Razorback Suckers were collected in 2014 on the San Juan River. Elemental isotopic ratios from finrays were analyzed for Ba (Barium 56), Ca (Calcium 20), Mg (Magnesium 12), and Sr (Strontium 38). Finrays are non-lethally obtained and are used to detect natal origin since the material in the reys are partially developed early in life.
The issue is that hatchery fish can get into the river and lose their tags. It is important for environmental resource managers to know whether untagged fish are wild or hatchery fish. There are five fish sources in the dataset. The UNK fish are very strange, though, so we’re going to exclude them from our analysis for the purpose of this class and focus on a subset from the four Hatchery and Wild sources.
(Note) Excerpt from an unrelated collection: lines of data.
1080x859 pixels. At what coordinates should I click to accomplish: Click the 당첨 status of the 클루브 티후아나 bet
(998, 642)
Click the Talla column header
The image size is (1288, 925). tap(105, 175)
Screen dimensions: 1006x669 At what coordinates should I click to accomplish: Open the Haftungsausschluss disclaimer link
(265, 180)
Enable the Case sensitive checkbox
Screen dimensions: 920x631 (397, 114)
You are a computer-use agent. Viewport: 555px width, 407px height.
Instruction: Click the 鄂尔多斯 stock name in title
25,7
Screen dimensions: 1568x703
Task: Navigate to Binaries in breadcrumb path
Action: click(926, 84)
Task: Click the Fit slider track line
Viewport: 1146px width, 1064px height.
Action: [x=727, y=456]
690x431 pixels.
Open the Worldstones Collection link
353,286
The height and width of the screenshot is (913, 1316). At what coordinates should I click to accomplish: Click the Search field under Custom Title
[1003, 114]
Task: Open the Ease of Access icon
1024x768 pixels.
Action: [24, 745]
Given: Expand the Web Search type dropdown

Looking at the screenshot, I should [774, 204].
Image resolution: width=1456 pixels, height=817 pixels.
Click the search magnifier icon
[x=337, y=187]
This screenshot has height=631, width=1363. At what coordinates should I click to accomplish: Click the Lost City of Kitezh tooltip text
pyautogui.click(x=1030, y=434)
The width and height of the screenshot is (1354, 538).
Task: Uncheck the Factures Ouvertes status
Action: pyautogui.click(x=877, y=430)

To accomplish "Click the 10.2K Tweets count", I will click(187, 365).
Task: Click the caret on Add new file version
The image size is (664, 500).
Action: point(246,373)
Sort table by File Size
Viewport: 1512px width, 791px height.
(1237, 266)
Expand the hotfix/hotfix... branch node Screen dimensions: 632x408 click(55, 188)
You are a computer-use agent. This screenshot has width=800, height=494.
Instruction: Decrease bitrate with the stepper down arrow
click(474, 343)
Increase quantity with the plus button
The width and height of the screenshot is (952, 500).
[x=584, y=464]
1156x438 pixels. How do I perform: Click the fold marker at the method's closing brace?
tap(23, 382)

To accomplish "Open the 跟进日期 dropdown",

4 known sources, 1 mix of Hatchery and Wild sources
Hatchery
DEX = Dexter National Fish Hatchery
GJH = Ouray National Fish Hatchery, Grand Valley Unit
Wild
NAP = NAPI ponds
SJR = San Juan River
Unknown (removed)
UNK = untagged Razorback Suckers captured in the San Juan River
these could be from any of the above sources
New (subset of Hatchery and Wild sources)
NEW = Razorback Suckers
Our goal is to use the observations with linear or quadradic discriminant analysis to evaluate classification accuracy of the four known sources using the jackknife (leave-one-out crossvalidation) and then to predict a set of observations where I have withheld their source identity.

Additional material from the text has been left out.